Mainstay Medical Holdings plc today announced the publication of the two-year patient outcomes data from its pivotal ReActiv8-B clinical trial. The data, published in the journal of the International Neuromodulation Society, Neuromodulation, confirm the efficacy and safety of ReActiv8 Restorative Neurostimulation, and also demonstrate compelling long-term durability and improvement over time on key outcome measures in the treatment of intractable chronic low back pain.

On virtually all key efficacy measures, the 2-year data showed improvements over the data from the patients’ 1-year visits. Of note:

Outcome measure 2-year result (N = 156) 1-year result (N = 176)

Patients reporting pain intensity (VAS score) reduced by 50% or more from baseline 71% 64%
Patients reporting a greater than 20-point reduction in Oswestry Disability Index 61% 57%
Patients reporting VAS score < 2.5 65% 52%
Patients taking opioids at baseline that voluntarily eliminated or reduced opioid use 60% 48%

Dr. Chris Gilligan, Director of the Brigham and Women’s Spine Center at Brigham and Women’s Hospital, and Assistant Professor of Anaesthesia, Harvard Medical School, said, “The recently published data from the ReActiv8-B clinical trial showed clinically meaningful improvements in both pain and function for patients with refractory chronic low back pain who received two years of neurostimulation. Pain scores in patients have decreased substantially from an average of 7.3 to 2.4 and are sustained for the duration of 2 years and longer with ongoing data collection. These long-term data are extremely important and encouraging given the chronic and refractory nature of this condition.”

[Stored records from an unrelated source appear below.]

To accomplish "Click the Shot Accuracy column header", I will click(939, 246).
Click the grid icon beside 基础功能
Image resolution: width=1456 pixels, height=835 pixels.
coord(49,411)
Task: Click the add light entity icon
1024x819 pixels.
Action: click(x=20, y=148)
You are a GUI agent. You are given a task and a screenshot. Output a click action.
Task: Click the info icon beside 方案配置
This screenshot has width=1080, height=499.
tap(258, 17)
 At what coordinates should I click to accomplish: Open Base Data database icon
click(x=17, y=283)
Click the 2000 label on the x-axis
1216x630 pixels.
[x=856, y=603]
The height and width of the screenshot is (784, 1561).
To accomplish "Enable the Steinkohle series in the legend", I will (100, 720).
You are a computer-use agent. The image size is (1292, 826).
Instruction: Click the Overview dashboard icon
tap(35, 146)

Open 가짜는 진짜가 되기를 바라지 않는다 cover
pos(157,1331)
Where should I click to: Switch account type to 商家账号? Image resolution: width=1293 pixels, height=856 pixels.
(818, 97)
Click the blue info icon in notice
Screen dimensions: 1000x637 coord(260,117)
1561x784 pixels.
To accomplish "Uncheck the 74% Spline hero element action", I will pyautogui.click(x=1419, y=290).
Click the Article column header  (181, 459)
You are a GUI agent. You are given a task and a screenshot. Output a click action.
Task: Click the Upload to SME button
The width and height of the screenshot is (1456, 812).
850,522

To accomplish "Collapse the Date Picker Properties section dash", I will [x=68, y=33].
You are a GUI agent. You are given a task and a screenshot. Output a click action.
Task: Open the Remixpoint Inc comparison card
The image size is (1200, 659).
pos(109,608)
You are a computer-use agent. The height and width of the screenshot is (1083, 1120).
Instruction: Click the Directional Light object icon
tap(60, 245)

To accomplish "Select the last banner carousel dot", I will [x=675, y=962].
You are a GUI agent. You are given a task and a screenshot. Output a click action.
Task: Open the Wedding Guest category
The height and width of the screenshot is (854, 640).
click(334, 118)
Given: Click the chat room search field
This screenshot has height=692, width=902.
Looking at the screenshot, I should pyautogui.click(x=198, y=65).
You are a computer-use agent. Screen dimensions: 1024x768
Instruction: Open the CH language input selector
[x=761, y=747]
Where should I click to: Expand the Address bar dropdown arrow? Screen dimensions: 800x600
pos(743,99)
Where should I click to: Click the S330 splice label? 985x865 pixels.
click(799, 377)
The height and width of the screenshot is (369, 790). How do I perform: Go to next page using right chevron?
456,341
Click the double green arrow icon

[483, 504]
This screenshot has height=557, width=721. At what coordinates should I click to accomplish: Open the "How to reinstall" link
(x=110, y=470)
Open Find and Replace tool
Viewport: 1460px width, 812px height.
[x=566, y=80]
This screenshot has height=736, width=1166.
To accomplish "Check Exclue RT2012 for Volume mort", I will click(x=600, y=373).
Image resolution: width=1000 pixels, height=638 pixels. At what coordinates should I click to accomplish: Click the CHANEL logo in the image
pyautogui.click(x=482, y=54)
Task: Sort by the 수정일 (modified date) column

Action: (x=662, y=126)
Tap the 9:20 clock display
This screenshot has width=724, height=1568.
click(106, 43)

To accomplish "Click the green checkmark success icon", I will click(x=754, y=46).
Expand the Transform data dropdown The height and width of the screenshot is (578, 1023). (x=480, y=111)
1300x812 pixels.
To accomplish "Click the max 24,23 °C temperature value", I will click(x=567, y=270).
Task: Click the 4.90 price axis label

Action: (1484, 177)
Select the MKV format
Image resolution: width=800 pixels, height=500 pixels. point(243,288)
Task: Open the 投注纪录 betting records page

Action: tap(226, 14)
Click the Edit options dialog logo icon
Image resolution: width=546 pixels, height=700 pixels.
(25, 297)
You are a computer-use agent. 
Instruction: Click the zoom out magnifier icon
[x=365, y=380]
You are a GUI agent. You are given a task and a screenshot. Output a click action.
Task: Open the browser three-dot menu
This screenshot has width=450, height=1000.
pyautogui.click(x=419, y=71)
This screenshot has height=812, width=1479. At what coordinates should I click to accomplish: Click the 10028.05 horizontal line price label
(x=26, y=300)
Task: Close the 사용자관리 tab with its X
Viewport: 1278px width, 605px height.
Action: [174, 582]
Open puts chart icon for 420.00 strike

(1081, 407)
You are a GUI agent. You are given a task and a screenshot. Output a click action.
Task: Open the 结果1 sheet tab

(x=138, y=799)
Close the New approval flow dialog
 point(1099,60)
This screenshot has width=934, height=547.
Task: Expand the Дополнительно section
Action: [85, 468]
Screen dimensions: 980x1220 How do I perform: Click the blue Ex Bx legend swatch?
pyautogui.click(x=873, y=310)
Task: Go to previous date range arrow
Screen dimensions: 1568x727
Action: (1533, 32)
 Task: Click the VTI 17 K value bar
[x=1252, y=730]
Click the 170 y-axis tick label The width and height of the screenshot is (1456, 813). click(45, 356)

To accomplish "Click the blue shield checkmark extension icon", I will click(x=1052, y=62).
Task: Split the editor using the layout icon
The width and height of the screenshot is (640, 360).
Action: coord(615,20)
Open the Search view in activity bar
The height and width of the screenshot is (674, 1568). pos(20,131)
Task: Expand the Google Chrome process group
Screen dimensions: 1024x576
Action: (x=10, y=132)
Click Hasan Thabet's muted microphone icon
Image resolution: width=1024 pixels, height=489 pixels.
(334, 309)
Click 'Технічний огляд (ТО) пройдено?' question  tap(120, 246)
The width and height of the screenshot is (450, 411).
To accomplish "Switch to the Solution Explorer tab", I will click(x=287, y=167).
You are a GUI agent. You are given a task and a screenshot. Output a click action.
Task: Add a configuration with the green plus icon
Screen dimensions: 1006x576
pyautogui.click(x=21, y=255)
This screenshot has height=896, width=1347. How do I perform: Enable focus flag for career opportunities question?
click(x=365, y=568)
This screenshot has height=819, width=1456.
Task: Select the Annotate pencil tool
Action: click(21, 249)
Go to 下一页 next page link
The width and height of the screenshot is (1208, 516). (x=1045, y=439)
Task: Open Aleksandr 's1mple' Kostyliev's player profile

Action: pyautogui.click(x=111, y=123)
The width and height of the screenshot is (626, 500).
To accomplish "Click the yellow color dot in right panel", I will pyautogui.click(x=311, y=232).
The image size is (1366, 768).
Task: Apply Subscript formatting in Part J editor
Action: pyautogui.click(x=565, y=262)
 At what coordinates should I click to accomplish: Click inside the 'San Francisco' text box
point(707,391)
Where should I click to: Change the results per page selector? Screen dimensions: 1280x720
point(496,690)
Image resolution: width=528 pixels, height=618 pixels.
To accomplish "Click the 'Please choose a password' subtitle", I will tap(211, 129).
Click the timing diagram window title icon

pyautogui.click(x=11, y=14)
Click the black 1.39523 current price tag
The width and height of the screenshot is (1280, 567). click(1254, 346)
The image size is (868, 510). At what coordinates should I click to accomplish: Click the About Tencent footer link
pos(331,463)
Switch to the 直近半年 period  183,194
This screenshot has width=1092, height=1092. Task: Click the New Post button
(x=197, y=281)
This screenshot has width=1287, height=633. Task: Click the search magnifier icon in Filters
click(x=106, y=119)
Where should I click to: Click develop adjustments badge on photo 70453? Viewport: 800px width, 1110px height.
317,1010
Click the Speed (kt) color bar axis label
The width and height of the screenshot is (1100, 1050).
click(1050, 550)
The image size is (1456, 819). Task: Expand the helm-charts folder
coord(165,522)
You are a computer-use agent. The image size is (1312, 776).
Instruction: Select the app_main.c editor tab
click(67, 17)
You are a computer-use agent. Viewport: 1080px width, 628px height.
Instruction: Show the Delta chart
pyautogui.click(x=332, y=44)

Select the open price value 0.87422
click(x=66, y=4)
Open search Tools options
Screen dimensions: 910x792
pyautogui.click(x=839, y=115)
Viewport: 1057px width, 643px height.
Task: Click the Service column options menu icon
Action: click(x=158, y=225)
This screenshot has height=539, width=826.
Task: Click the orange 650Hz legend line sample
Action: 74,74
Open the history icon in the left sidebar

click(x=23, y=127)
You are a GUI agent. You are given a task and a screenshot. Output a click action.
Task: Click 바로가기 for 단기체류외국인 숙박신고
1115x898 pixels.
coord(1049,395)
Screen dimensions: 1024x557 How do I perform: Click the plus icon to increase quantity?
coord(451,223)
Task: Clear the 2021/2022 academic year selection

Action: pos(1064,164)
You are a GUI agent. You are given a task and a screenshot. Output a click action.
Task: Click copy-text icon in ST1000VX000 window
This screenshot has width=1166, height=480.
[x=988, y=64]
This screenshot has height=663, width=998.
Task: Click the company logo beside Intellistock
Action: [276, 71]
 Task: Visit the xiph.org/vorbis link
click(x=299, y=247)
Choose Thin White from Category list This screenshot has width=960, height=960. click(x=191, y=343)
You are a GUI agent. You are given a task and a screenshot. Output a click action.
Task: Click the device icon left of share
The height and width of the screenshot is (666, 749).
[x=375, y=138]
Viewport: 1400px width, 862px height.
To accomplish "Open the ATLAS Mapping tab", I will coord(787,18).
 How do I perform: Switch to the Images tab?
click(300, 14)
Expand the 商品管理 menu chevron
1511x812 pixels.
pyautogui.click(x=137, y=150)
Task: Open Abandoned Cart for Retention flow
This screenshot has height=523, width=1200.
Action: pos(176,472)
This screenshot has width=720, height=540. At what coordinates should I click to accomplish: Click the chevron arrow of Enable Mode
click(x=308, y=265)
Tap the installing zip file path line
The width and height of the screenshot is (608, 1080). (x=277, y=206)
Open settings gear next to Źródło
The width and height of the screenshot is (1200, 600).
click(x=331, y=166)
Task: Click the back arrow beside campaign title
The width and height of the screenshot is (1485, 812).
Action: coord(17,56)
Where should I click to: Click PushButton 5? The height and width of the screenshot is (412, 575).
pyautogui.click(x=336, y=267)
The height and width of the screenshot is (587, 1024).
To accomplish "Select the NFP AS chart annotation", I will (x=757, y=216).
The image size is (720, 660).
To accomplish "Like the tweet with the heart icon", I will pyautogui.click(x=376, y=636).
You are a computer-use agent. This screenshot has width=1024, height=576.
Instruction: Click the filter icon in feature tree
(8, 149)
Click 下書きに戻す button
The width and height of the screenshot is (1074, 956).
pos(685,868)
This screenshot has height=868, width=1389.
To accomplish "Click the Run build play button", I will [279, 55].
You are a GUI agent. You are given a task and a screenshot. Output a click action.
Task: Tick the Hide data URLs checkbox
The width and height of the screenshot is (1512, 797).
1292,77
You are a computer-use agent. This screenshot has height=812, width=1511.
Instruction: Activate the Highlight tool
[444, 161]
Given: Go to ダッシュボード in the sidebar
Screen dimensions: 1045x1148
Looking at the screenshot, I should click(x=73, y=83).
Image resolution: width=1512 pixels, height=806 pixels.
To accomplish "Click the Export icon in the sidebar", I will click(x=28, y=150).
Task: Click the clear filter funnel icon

“These impressive results represent an important milestone for Mainstay, as the profound improvements in patient outcomes we observed from baseline to 1 year to 2 years validate the restorative nature of the therapy and represent a new paradigm among treatments available to patients with intractable chronic low back pain,” said Jason Hannon, CEO of Mainstay Medical. “We are proud to have the only commercially available device with a strong safety profile and long-term, peer-reviewed evidence supporting the rehabilitation of this severely affected patient population, evidence which continues to expand through multiple clinical trials.”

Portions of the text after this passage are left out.